[Collected data]
++++

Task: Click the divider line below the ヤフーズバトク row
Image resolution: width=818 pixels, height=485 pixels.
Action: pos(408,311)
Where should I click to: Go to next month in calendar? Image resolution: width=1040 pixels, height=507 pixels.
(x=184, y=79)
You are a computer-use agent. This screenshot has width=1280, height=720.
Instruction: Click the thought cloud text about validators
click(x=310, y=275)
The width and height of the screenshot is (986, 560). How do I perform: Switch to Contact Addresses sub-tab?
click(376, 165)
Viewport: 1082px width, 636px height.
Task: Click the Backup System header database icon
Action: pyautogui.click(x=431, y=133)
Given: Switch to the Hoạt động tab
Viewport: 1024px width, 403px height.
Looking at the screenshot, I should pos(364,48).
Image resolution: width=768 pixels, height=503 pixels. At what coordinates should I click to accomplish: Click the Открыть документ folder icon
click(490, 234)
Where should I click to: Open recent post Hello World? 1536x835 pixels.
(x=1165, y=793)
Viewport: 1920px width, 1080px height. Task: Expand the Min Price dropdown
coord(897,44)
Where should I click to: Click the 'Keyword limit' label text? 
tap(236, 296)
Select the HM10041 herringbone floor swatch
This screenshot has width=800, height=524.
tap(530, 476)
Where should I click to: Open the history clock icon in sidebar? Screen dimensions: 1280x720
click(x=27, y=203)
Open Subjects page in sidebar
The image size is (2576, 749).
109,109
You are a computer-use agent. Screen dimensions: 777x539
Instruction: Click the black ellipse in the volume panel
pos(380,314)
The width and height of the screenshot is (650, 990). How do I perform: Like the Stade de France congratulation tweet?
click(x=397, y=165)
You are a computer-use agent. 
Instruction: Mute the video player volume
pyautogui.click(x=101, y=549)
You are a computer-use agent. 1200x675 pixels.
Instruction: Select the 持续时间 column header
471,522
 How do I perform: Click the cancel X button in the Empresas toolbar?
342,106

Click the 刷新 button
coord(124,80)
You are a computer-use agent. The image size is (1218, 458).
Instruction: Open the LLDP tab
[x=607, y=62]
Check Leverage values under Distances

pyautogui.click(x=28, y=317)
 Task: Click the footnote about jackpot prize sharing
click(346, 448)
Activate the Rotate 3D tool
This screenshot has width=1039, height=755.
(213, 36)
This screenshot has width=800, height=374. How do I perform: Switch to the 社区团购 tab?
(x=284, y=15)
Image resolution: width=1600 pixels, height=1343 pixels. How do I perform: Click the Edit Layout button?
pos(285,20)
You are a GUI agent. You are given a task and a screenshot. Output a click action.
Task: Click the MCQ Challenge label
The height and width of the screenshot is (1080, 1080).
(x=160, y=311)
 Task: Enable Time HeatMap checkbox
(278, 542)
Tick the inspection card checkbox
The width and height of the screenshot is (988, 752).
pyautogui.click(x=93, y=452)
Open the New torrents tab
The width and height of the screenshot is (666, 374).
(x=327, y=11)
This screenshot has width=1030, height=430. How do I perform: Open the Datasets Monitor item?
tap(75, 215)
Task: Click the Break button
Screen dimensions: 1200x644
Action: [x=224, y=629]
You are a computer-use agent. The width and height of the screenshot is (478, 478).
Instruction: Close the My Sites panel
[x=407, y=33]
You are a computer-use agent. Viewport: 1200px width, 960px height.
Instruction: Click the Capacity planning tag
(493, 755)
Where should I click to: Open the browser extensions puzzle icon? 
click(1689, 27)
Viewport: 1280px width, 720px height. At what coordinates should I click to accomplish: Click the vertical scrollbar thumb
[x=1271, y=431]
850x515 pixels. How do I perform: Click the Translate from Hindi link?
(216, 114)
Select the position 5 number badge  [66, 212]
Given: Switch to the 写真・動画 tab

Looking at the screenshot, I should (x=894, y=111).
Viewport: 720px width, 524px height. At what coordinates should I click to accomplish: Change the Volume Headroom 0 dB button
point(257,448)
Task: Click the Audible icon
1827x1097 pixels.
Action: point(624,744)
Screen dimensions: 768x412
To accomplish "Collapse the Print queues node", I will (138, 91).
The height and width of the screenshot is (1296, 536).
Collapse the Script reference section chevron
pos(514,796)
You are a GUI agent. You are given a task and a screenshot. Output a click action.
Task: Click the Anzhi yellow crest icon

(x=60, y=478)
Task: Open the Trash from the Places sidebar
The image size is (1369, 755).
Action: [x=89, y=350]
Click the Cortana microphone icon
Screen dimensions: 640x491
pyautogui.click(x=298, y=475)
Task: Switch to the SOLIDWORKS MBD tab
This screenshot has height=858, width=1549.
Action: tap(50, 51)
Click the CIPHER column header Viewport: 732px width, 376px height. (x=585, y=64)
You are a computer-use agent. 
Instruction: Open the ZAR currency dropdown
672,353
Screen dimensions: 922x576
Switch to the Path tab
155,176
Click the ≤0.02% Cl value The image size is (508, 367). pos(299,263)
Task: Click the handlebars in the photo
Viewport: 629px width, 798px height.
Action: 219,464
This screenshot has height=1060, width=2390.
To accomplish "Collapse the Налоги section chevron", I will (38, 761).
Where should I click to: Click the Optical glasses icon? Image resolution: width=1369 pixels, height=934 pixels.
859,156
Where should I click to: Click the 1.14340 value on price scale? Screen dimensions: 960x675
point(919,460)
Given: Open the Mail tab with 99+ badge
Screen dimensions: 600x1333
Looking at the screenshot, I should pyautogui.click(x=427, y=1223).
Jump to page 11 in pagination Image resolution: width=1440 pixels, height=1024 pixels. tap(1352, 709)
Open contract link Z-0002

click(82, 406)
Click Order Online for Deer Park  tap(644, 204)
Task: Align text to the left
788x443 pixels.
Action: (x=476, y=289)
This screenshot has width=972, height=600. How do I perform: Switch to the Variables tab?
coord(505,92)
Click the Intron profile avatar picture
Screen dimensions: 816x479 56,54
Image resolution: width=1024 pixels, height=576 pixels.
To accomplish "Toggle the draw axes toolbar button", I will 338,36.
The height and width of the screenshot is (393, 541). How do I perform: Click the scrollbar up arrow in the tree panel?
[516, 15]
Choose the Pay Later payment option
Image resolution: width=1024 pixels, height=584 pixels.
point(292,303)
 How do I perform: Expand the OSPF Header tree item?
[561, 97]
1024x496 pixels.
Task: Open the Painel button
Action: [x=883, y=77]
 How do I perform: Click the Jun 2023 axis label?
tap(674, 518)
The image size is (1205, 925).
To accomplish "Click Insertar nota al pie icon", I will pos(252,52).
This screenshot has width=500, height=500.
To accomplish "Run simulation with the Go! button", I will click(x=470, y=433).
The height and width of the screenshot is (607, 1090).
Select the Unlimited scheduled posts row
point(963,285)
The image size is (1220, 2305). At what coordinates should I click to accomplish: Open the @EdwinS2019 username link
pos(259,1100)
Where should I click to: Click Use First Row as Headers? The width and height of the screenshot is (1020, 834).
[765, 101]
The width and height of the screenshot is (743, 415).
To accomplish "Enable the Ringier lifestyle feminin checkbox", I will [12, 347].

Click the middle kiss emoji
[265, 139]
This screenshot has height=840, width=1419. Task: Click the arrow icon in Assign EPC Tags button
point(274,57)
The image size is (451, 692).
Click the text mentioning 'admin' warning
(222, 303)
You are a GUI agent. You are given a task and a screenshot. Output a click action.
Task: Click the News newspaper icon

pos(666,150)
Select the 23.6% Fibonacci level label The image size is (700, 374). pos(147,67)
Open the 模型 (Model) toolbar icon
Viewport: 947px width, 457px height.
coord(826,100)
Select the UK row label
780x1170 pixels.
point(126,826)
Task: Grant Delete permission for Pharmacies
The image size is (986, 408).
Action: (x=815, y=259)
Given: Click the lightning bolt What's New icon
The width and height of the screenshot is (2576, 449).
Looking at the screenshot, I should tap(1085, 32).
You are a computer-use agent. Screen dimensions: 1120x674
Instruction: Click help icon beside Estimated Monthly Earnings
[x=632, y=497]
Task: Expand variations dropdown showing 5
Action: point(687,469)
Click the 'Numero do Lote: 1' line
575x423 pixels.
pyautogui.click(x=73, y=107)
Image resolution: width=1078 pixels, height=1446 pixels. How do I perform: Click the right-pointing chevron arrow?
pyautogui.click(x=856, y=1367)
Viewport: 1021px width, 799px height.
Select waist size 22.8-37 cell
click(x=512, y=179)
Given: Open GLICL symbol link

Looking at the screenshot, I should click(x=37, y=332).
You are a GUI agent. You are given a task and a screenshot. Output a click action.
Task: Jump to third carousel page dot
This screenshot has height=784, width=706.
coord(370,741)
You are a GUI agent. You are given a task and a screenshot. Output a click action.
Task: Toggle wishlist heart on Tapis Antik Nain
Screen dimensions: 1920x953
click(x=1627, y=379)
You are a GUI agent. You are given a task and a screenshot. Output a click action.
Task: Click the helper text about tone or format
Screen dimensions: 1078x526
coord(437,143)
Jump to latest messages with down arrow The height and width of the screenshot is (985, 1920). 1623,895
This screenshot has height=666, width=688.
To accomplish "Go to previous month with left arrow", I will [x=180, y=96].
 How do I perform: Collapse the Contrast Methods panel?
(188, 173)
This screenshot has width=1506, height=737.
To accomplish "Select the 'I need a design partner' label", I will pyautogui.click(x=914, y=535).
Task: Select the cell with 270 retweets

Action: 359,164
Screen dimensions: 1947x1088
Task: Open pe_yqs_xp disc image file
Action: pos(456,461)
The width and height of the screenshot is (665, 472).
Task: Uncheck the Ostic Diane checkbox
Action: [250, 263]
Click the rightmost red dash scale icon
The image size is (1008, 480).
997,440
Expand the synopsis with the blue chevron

++++

## WORK TO BE COMPLETED
If the string "Jump" appears in a line of the entries, report the line.

## YOUR SOLUTION
Jump to page 11 in pagination Image resolution: width=1440 pixels, height=1024 pixels. tap(1352, 709)
Task: Jump to third carousel page dot
Jump to latest messages with down arrow The height and width of the screenshot is (985, 1920). 1623,895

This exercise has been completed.